Israël/Palestine : la France appelle à relancer d’urgence un processus de paix crédible [en]

Moyen Orient
Intervention de M. Nicolas de Rivière, représentant permanent de la France auprès des Nations unies
Conseil de sécurité - 21 janvier 2020

Monsieur le Président,

Je remercie Mesdames DiCarlo et Muller pour leurs interventions.

La France appelle à relancer d’urgence un processus de paix crédible, alors que la détérioration de la situation sur le terrain constitue une source d’instabilité majeure. Nous le voyons notamment à Gaza, où la situation humanitaire est désastreuse, comme l’a rappelé Mme Muller, ainsi qu’à Jérusalem, où les démolitions, les expropriations et les atteintes au statu quo des Lieux saints se multiplient.

Les paramètres d’un règlement du conflit sont connus : des frontières basées sur les lignes du 4 juin 1967, avec des échanges agréés de territoires équivalents, négociés par les parties ; une solution juste, équitable et agréée au problème des réfugiés ; Jérusalem comme capitale des deux Etats ; des arrangements de sécurité qui permettent aux deux Etats de vivre côte à côte dans la paix et la sécurité.

C’est sur cette base agréée par la communauté internationale que doivent reprendre sans plus attendre les négociations entre les deux parties afin d’en fixer la mise en œuvre.
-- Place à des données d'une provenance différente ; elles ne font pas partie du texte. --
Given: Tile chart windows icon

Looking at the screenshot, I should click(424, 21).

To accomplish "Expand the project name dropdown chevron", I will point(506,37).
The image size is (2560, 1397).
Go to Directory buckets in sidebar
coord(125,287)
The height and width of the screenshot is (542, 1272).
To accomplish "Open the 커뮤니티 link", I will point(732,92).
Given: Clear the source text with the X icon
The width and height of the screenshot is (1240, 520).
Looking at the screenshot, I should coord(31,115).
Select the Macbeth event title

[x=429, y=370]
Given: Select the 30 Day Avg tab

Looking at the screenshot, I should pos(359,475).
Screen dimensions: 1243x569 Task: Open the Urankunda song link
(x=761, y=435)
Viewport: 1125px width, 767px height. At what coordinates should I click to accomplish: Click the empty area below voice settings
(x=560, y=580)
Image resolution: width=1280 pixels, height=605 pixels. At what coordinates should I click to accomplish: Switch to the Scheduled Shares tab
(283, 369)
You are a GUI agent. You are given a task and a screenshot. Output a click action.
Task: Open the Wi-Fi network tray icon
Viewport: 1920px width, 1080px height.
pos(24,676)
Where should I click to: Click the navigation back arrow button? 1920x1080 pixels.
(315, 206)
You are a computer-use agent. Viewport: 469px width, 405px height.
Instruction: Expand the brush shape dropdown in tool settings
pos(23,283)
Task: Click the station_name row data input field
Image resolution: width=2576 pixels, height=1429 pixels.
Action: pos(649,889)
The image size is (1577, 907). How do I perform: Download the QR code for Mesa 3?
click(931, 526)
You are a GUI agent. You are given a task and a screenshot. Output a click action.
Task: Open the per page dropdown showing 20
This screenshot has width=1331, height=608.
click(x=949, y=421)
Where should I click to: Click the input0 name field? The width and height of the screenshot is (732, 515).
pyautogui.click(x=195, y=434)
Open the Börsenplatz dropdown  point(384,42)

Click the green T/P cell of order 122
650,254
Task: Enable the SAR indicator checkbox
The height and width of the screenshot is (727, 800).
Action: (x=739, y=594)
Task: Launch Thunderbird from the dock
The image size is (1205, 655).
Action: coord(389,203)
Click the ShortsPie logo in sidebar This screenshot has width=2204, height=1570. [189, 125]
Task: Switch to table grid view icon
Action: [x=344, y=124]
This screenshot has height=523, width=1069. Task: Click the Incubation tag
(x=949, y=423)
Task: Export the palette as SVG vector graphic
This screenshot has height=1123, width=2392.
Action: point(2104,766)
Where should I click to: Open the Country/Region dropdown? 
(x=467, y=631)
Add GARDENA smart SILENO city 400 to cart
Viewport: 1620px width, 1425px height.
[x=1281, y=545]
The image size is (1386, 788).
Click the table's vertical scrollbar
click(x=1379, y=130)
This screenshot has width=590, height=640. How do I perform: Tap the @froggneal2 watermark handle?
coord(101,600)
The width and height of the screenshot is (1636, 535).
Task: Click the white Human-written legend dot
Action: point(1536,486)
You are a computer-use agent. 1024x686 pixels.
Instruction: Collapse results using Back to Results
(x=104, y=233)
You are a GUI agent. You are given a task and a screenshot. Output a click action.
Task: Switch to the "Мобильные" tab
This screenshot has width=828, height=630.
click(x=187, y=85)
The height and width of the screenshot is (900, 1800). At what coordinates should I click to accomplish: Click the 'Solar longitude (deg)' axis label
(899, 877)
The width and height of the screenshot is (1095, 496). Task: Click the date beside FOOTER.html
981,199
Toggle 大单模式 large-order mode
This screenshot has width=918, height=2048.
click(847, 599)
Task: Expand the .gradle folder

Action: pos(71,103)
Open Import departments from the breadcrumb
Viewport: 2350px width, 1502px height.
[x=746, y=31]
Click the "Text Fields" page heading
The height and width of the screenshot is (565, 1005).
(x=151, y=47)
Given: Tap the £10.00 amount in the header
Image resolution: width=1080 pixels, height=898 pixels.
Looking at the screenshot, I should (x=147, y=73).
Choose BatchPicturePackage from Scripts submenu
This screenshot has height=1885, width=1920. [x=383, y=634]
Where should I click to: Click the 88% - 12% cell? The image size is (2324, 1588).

Il serait illusoire et dangereux de croire qu’une solution qui s’affranchirait de ces paramètres serait susceptible d’apporter une stabilité durable à la région, en premier lieu pour Israël.

C’est pourquoi la France continue et continuera de défendre la solution des deux Etats, et donc la création d’un Etat palestinien souverain, viable et démocratique : non seulement car il s’agit d’une position juste, conforme au droit international et aux décisions de ce Conseil, mais également parce qu’elle est réaliste. A cet égard, il est vain de penser pouvoir réaliser les aspirations d’un peuple au détriment de l’autre et de répondre à des attentes politiques par des incitations exclusivement économiques.
Toute politique aboutissant à fragiliser la solution des deux Etats doit donc être dénoncée. C’est pourquoi je souhaite réaffirmer la vive préoccupation de la France face à l’accélération de la colonisation sur le terrain et au glissement vers une logique d’annexion.

J’ai eu l’occasion de rappeler à plusieurs reprises la position de la France sur la colonisation : celle-ci est contraire au droit international. Cette position reste inchangée, en vertu des résolutions de ce Conseil, notamment la résolution 2334, qui ne peuvent pas faire l’objet d’une lecture à la carte. C’est aussi la position de l’Union européenne.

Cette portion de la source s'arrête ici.